How do photovoltaic plants work?

Published on : 29 April 20203 min reading time

Photovoltaic solar energy is obtained by converting sunlight into electricity using technology based on the photoelectric effect. It is a type of renewable, inexhaustible and non-polluting energy that can be produced in installations ranging from small generators for self-consumption to large photovoltaic plants. Find out how these huge solar fields work.


Photovoltaic solar energy is a clean and renewable energy source that uses solar radiation to produce electricity. It is based on the so-called photoelectric effect, by which certain materials are able to absorb photons (light particles) and release electrons, generating an electric current.

To do this, a semiconductor device called a photovoltaic cell is used, which can be made of monocrystalline, polycrystalline or amorphous silicon, or other thin-film semiconductor materials. Monocrystalline silicon cells are made from a single crystal of pure silicon and achieve the highest efficiency, between 18% and 20% on average. Polycrystalline silicon is made from several crystals in a block and is therefore cheaper and has an average efficiency of 16% to 17.5%. Finally, amorphous silicon has a messy crystalline network, which leads to poorer performance (average efficiency between 8% and 9%) but also a lower price.


There are two types of photovoltaic plants: those that are connected to the grid and those that are not. Within the former there are, in turn, two other types:

  • Photovoltaic plants: all the energy produced by the panels is fed into the grid.
  • Self-consumption generator: part of the electricity generated is consumed by the producer himself (in a house, for example) and the rest is fed into the grid. At the same time, the producer takes from the network the necessary energy to cover its demand when the unit does not supply enough.

These installations with a connection to the grid have three basic elements:

  • Photovoltaic panels: these are groups of photovoltaic cells mounted between layers of silicon that capture solar radiation and transform light (photons) into electrical energy (electrons).
  • Inverters: these convert the direct electrical current produced by the panels into alternating current, suitable for consumption.
  • Transformers: the alternating current generated by the inverters is low voltage (380-800 V), so a transformer is used to raise it to medium voltage (up to 36 kV).

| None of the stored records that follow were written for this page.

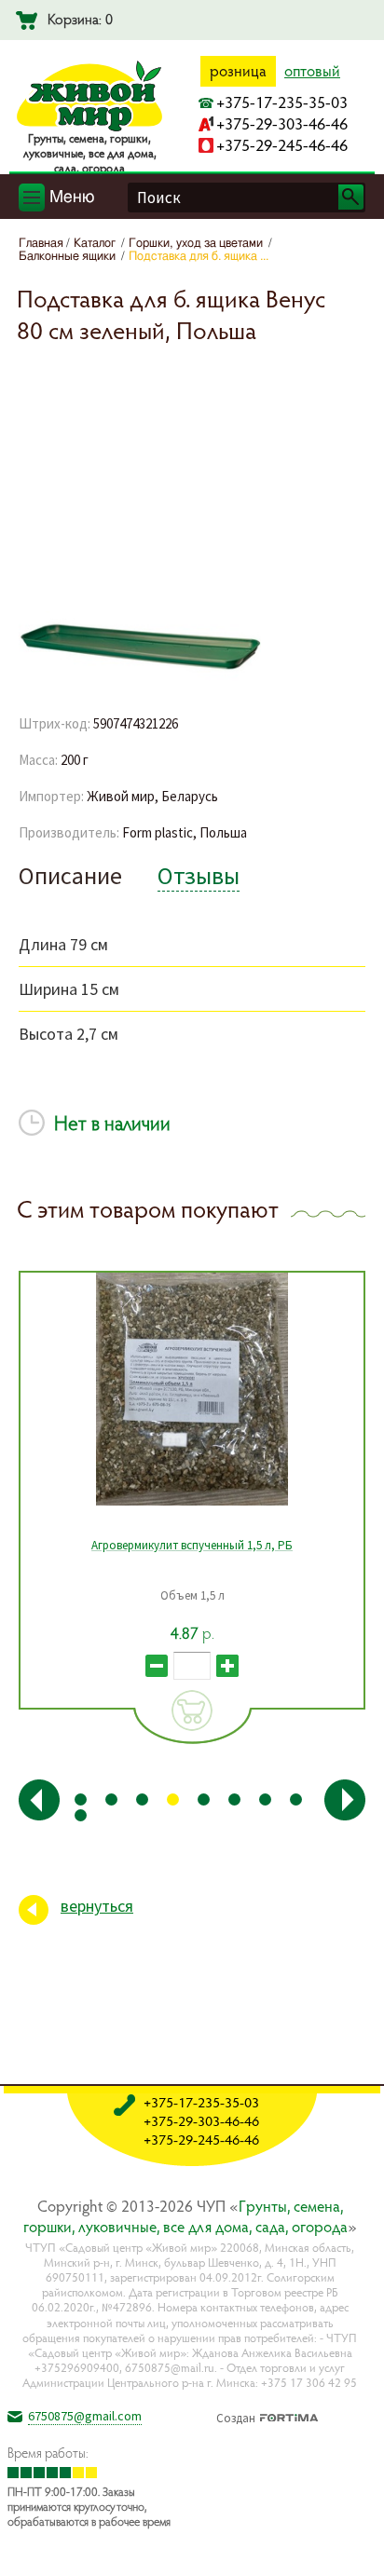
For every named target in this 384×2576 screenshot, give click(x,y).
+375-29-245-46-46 (282, 145)
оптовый (312, 71)
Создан (235, 2415)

Off-grid installations operate on islands and are often located in remote locations and on farms to meet demands for lighting, support telecommunications and pump irrigation systems. These off-grid plants require two additional elements to operate:

  • Batteries: in charge of storing the energy produced by the panels and not demanded at that moment for when it is necessary.
  • Regulators: protect the battery against overloads and prevent inefficient use of the battery.